1. A seven-array-element anti-interference Beidou satellite navigation system is characterized by comprising an antenna array and a satellite signal receiver;

the satellite signal receiver comprises a receiver shell (6), wherein an upper cover plate (8) and a lower cover plate (5) of the receiver are respectively clamped at the upper end and the lower end of the receiver shell (6); an anti-interference unit (7), a receiver unit (4) and a power supply unit (3) are clamped in the receiver shell (6); a radio frequency connector (1) is screwed in the side wall of the receiver shell (6) by using threads, and a radio frequency connecting wire (2) is fixed at one end of the radio frequency connector (1) extending into the receiver shell (6); a navigation resolving module and a clock management module are fixed in the receiver shell (6);

the antenna array comprises a mounting rack, and a local oscillator module and a power supply module are fixed in the middle of the lower part of the mounting rack; a radio frequency channel circuit is fixed at the lower part of the mounting rack; an antenna is fixed on the upper part of the mounting rack; an antenna housing is fixed at the top of the mounting frame; an SMP connector is fixed on the outer wall of the lower part of the mounting frame, and the radio frequency channel circuit comprises a GNSS radio frequency module and 7 BD2 radio frequency modules.

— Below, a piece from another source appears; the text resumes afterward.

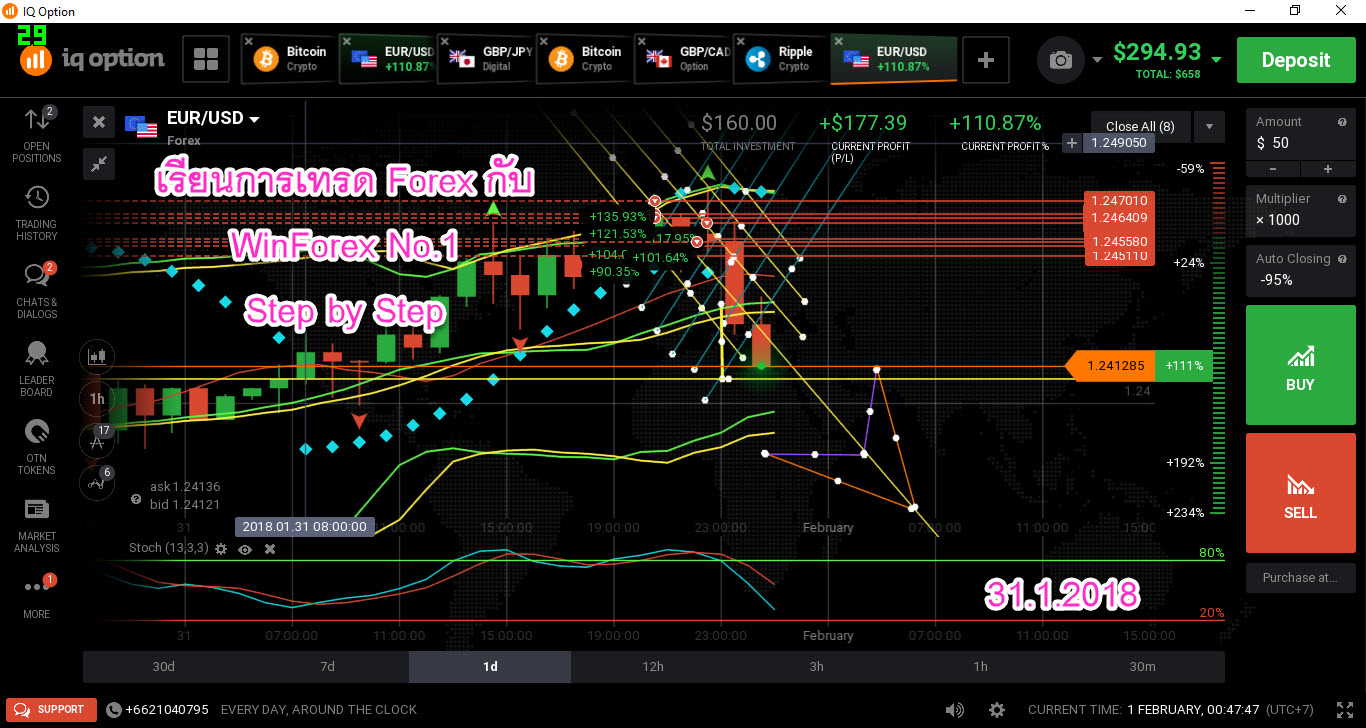This screenshot has height=728, width=1366.
Task: Toggle fullscreen chart view
Action: tap(98, 163)
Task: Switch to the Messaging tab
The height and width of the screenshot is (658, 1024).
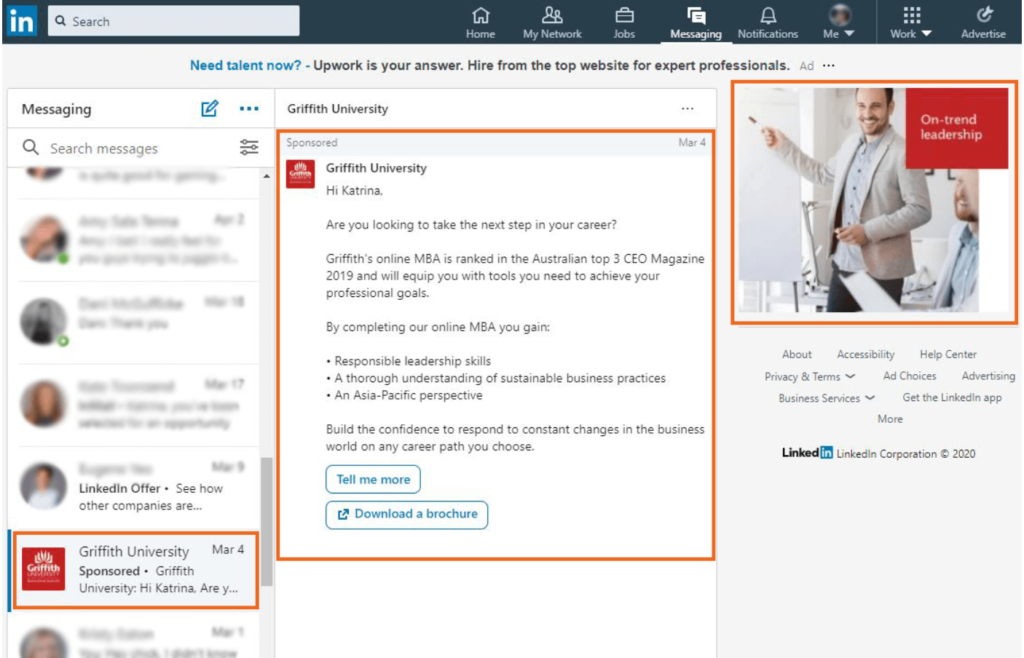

2. The seven-array-element anti-interference Beidou satellite navigation system according to claim 1, wherein the navigation resolving module is used for processing the received baseband signals, the GPS and GLONASS radio frequency signals and outputting navigation information according to the processing result;

the navigation resolving module comprises an FPGA chip XC6SLX150-2-FGG484I, and a double-channel ADC, an SDRAM, an ARM, an LPDDR, an interface chip and a single-channel ADC are electrically connected to the FPGA chip XC6SLX150-2-FGG 484I; and is electrically connected with a shunt through the two-way ADC.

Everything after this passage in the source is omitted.